Sunday, November 17, 2019

The woman in cabin 10 is not on my stairs

but I was listening to the audio book of that story while I was scraping other book titles off of my stairs.

You might be wondering at this point why I had book titles stuck to my stairs. The short answer is the previous owners of our new-old house had interesting decorating taste. Exhibit A: all of the door knobs in our house are faucets. Exhibit B: the large eyes stenciled on one of the dining room walls. Never mind the prison door in the garden. 

But Jody, people (ie my mother) would say to me, You love books!
Yes, Mom. I love books. I just don't happen to like book-title-decals stuck to my stairs.

Luckily, I had a good audio book to listen to while I was scraping them off. For the record, the work of scraping these decals was painstaking and slow. Basically, I had to use my fingernails. A paint scraper scratched up the wood. Ditto: a razor blade. Meanwhile, what was happening in The Woman in Cabin 10 was freaking me out.

The premise: a woman who has been traumatized by a robbery must go on a small cruise ship to write a story for a magazine. The woman in the cabin next door disappears the first night. The problem is that the cabin next door did not have a guest officially staying there and everyone aboard the ship is acting as if our main character must have imagined...

the woman in cabin ten.

A good audio book for heaving boulders out of a koi pond and yanking out the old rubber liner is Cuckoo's Calling by Robert Galbraith.

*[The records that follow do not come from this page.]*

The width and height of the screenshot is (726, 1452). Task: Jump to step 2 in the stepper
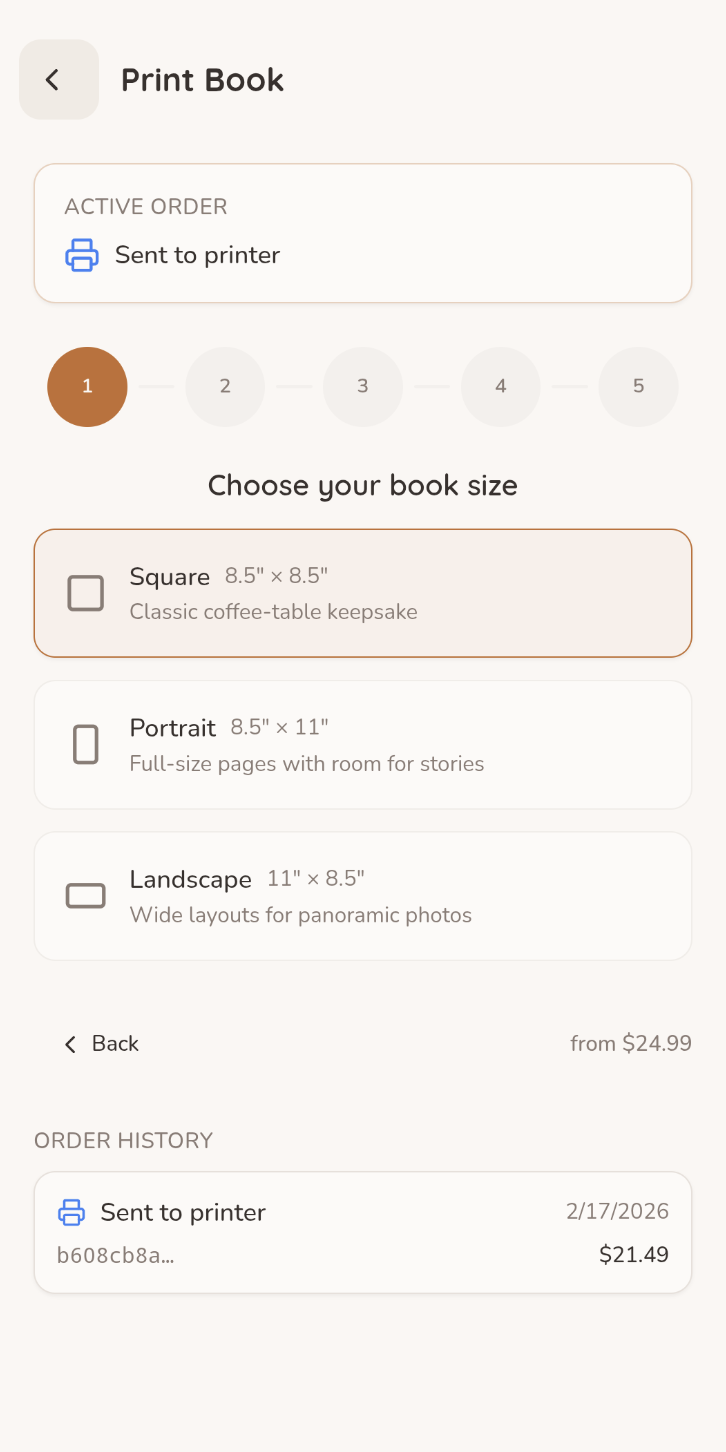pos(225,387)

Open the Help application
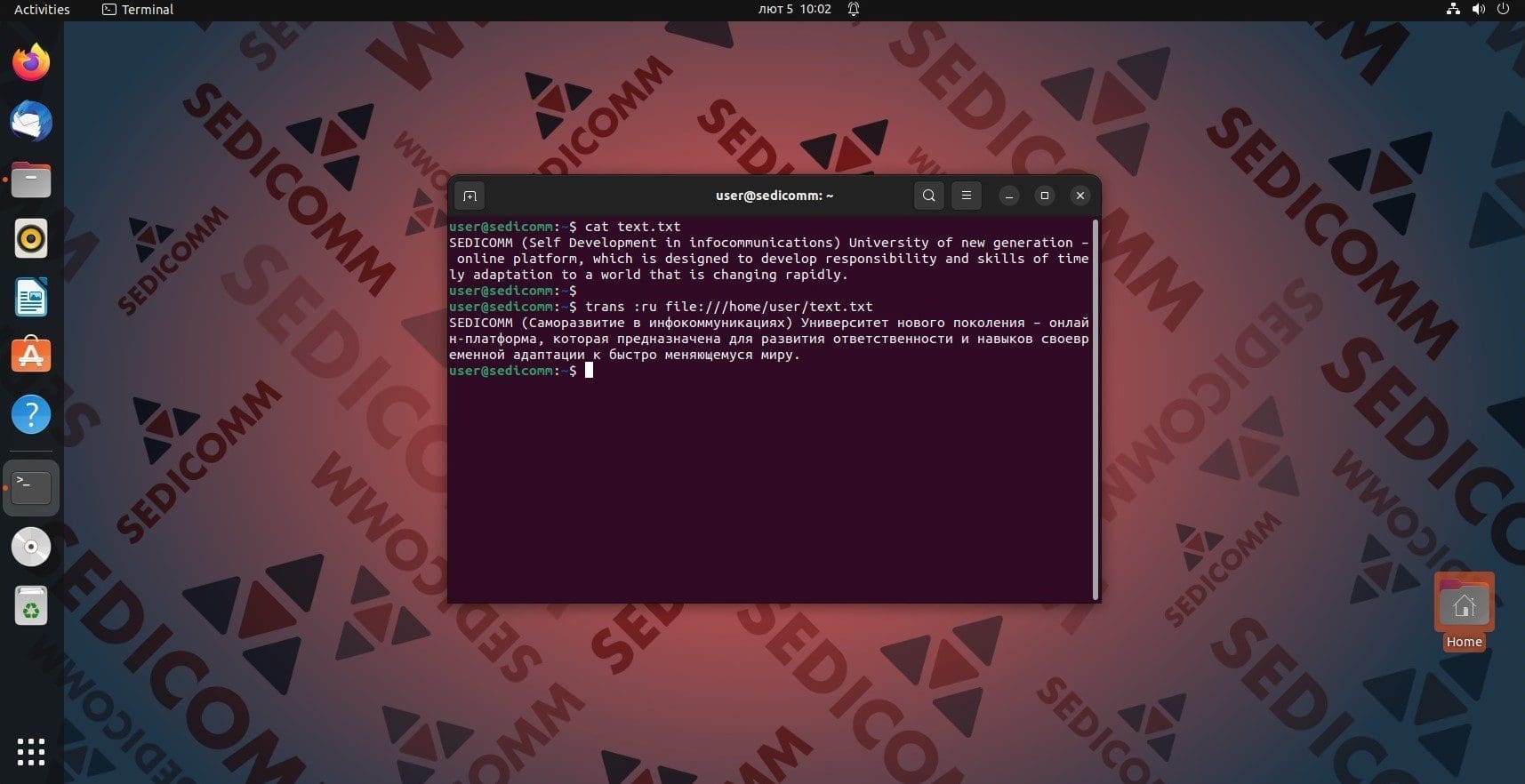click(31, 414)
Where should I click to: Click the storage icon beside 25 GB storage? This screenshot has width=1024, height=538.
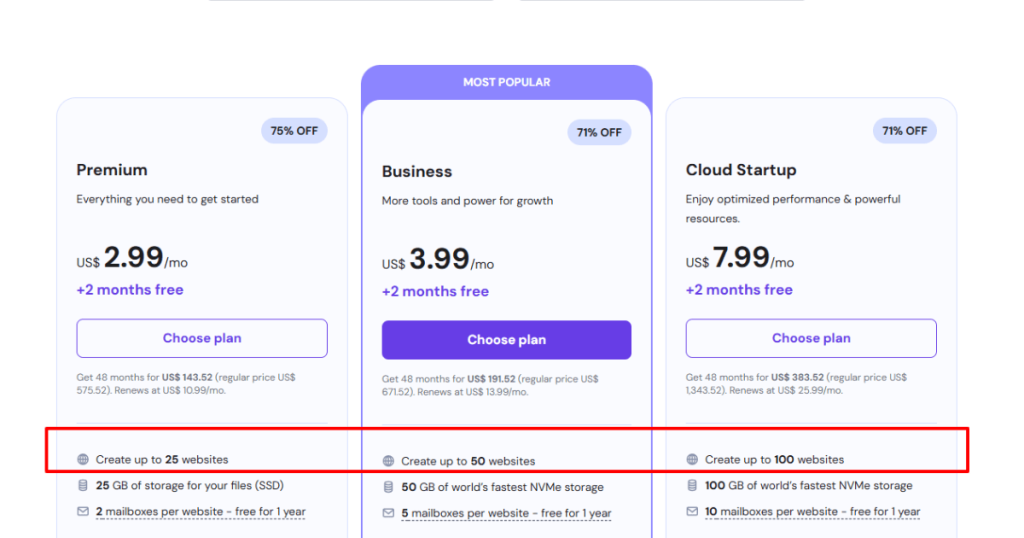[x=83, y=486]
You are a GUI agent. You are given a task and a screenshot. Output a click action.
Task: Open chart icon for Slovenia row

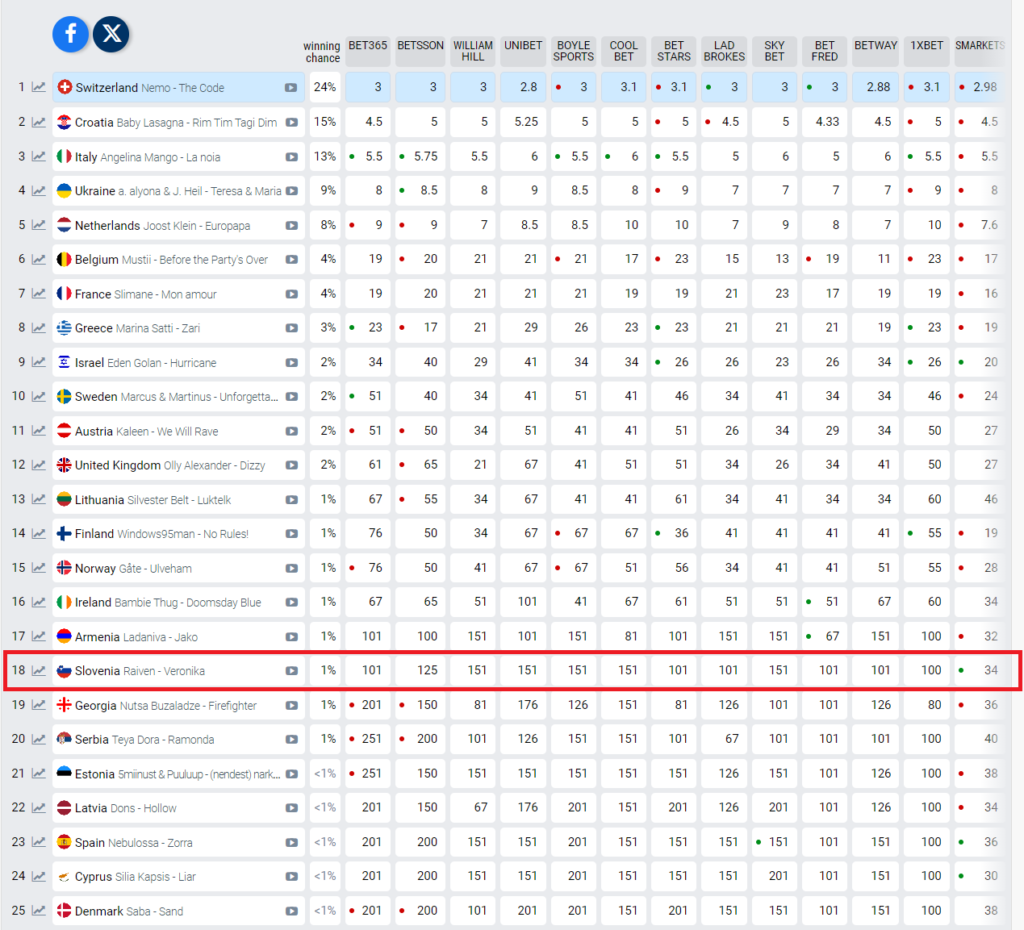38,671
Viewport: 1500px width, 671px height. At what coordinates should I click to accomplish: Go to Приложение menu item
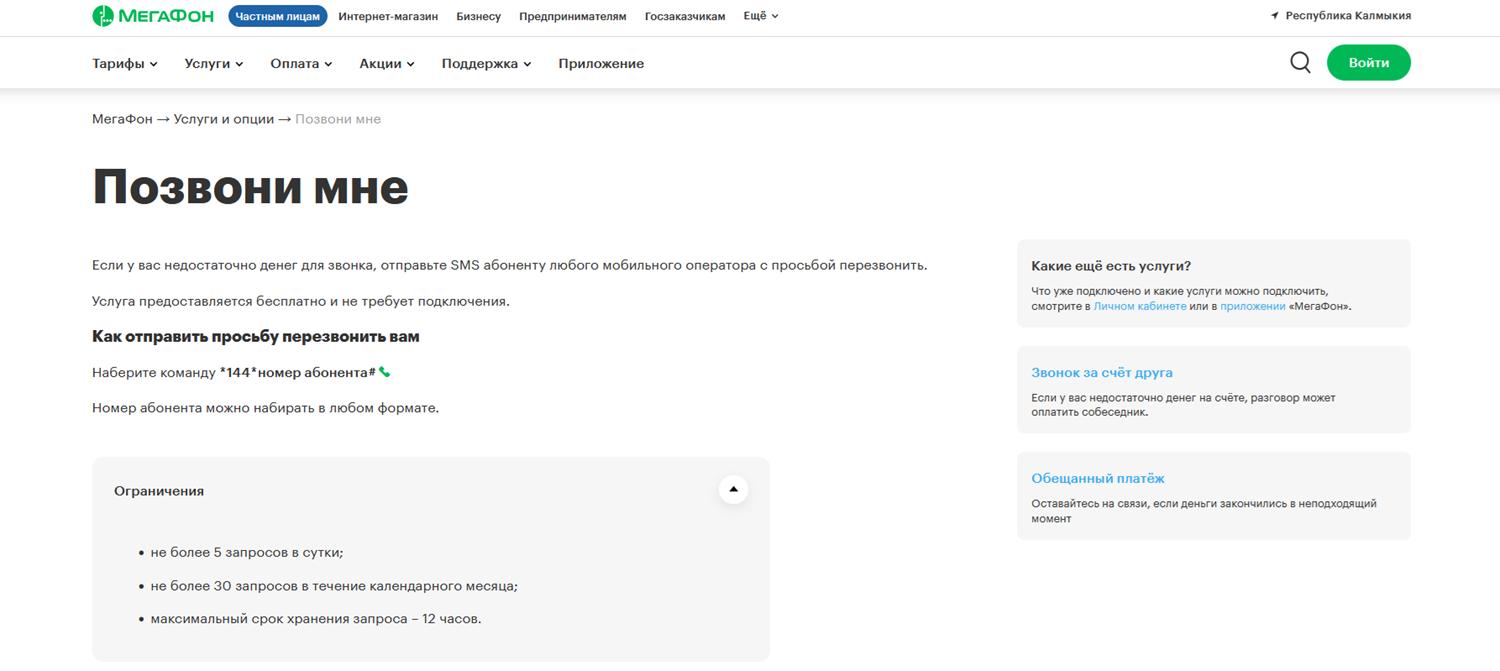point(601,64)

This is the first book in a series about a down on his luck detective who gets pulled into solving a much more complicated and dangerous crime than he'd bargained on.

Side note: I was telling my model librarian friend about this book and she literally guessed the murderer within two seconds of my telling her the premise. I was like, no way! It can't be him!

Cut to: Me heaving a boulder on a ninety degree day and discovering that she was right!

Partially heaved out boulders in a now defunct koi pond.

If you need an absorbing and entertaining audio book for the day you are painting the orange dining room ceiling white, I highly recommend Daisy Jones and the Six by Taylor Jenkins Reid.

This is a full blown production with different actors playing the various roles. The premise of the story is the rise and fall of a (made up) rock band in the 1970's, told in the form of interviews with the band members, sort of like a Behind the Music episode.

Orange ceiling, partially painted. (Eyes are not shown in the picture)

Eyes in the dining room, plus the eyes of my daughter's boyfriend

One audio book that I did not like as much, but yet, could not stop listening to as I painted the stairs (after scraping off the book titles) was Sunburn by Laura Lipman. The premise: a woman with a mysterious past meets a man with a mysterious past and, I know this was sort of the point, but still it bugged me-- you can never tell if the woman is good or bad or if the man is good or bad, and it was nerve wracking, honestly, wondering if they were going to kill each other or fall in love.

On the plus side, by the time I figured it all out, my work on the stairs was done.



Next up:

Removing the hot tub presently lodged in our basement. Anyone have any audio book recommendations for that?

Also: Anyone want the hot tub in our basement?